P. war von 2006 bis 2015 einer der führenden Motorenentwickler bei der Volkswagen-Tochter Audi in Neckarsulm gewesen. Die USJustiz wirft P. vor, er habe „AudiMitarbeiter angewiesen, Software zu entwickeln und einzubauen, mit der die standardmäßigen US-Abgastests getäuscht werden“. Die Münchner Justiz verdächtigt P. des Betruges. Seine Verteidiger Walter Lechner und Klaus Schroth betonten, ihr Mandant sage als Einziger umfassend aus. Der ermittelnde Staatsanwalt vertritt die Auffassung, dass P. seine Vorgesetzten als gutgläubige Werkzeuge benutzt habe. „Dass diese von nichts gewusst haben sollen, ist jedoch undenkbar und widerspricht jeder Lebenser- fahrung“, meinte Anwalt Lechner.

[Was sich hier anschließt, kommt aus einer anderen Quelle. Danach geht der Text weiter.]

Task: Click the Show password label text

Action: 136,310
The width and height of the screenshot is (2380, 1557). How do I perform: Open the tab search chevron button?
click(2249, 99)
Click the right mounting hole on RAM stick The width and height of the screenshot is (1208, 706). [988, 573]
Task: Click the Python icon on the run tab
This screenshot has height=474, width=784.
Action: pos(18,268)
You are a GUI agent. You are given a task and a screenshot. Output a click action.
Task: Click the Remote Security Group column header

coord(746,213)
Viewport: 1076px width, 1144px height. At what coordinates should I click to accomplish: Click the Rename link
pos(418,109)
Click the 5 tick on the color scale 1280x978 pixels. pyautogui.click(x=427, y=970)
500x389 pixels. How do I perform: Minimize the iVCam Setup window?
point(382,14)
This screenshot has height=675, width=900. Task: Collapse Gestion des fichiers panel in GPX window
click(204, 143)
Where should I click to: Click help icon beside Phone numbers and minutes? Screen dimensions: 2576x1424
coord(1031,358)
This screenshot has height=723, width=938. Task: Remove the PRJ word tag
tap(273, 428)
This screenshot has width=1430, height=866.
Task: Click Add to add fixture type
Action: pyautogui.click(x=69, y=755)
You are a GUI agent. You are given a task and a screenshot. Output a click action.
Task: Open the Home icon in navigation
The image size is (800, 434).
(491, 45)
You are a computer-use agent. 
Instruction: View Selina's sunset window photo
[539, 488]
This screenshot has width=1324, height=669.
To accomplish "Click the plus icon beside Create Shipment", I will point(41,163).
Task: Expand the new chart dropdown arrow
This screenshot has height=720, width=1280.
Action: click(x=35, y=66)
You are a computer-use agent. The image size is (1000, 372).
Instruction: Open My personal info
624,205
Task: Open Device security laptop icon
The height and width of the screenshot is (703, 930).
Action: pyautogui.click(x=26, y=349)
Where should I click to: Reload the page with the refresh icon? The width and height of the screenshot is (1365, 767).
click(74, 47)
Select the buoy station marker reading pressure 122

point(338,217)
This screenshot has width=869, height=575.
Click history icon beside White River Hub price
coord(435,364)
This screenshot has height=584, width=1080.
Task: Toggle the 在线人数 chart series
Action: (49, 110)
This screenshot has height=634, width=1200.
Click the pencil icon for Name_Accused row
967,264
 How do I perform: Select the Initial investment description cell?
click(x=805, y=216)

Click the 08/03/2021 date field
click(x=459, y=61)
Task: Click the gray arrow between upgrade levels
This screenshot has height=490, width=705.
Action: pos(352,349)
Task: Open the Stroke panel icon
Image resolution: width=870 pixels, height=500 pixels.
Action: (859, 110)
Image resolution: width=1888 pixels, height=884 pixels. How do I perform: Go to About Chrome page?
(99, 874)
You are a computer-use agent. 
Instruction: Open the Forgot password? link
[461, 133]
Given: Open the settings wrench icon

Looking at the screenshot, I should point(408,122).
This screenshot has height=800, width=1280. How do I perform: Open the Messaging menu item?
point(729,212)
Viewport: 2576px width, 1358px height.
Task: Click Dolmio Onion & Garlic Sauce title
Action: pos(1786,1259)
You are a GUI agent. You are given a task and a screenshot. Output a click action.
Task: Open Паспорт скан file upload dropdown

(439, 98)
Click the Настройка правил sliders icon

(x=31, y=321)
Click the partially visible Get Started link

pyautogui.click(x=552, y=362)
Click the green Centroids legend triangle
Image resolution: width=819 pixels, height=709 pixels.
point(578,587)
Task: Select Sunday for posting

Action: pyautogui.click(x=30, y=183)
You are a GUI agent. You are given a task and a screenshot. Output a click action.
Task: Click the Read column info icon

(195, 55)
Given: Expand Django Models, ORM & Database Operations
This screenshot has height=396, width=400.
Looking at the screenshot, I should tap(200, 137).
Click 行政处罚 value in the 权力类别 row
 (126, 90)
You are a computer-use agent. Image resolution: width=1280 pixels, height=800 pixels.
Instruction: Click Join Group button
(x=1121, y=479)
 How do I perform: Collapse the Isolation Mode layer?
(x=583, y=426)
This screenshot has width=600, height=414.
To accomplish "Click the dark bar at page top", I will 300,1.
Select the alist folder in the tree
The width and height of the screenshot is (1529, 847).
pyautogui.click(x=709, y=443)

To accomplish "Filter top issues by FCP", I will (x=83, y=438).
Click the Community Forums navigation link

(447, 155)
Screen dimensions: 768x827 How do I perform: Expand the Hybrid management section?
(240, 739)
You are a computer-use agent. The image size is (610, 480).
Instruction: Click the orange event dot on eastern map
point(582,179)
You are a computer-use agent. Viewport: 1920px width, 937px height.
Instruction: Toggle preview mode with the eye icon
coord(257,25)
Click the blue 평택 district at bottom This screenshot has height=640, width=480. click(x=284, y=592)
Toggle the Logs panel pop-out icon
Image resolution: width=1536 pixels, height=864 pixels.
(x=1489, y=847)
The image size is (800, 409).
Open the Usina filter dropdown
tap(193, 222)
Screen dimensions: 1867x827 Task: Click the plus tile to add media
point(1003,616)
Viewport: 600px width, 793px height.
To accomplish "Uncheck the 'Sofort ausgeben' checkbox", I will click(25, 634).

Laut Medienberichten legte P. der Staatsanwaltschaft München II ein Papier vor, in dem mehr als 40 Vorgänge im Unternehmen geschildert werden. Darin gehe es um Mails, Sitzungen und Vorträge, die bei Audi zwischen März 2006 und Juli 2014 stattgefunden haben sollen.
Sollten die Angaben stimmen, wussten viele Beschäftigte bis hin zu Spitzenmanagern von den manipulierten Schadstoffmessungen. Und der von Stadler geleitete Vorstand hätte demnach das Problem gekannt, dass die Abgasreinigung mit dem Harnstoff Adblue nicht richtig funktioniert hat und die strengen Grenzwerte in den USA nicht eingehalten werden konnten.
Die Staatsanwaltschaft München II ermittelt im Fall Audi wegen des Verdachts, 80 000 Käufer von Dieselfahrzeugen in den USA seien systematisch betrogen worden – mit dem falschen Versprechen, saubere Autos geliefert zu bekommen. Die von dem Ingenieur P. geschilderten Vorgänge sollen belegen, dass dieser nur ein Rädchen im System gewesen ist. Bereits am 9. Oktober 2006 soll ein führender Motorenentwickler bei Audi mehrere Führungskräfte über das Grundproblem bei der Abgasreinigung mit Adblue informiert haben – ein Gemisch aus künstlichem Harnstoff und Wasser, das die gesundheitsschädlichen Stickoxide neutralisiert. Unter den Führungskräften soll auch Ex-Audi-Chef Martin Winterkorn gewesen sein, der wenig später von dem Ingolstädter Unternehmen zum Mutterkonzern Volkswagen nach Wolfsburg wechselte und dort den Vorstandsvorsitz übernahm.
Ein Audi-Sprecher in Ingolstadt wollte sich am Montag mit Hinweis auf laufende Verfahren nicht weiter äußern.
Die Münchner Staatsanwältin Karin Jung sagte, strafrechtliche Ermittlungen gegen Audi-Vorstände gebe es weiterhin nicht – wohl aber ein Bußgeldverfahren gegen namentlich nicht genannte Vorstandsmitglieder wegen möglicher Verletzung der Aufsichtspflicht. Über eine Haftbeschwerde von P.s Anwälten wird eine Entscheidung des Amtsgerichts diese oder nächste Woche erwartet. Bis dahin ist auch mit einer Entscheidung des Oberlandesgerichts über den Antrag der USJustiz zu rechnen, P. in Auslieferungshaft zu nehmen.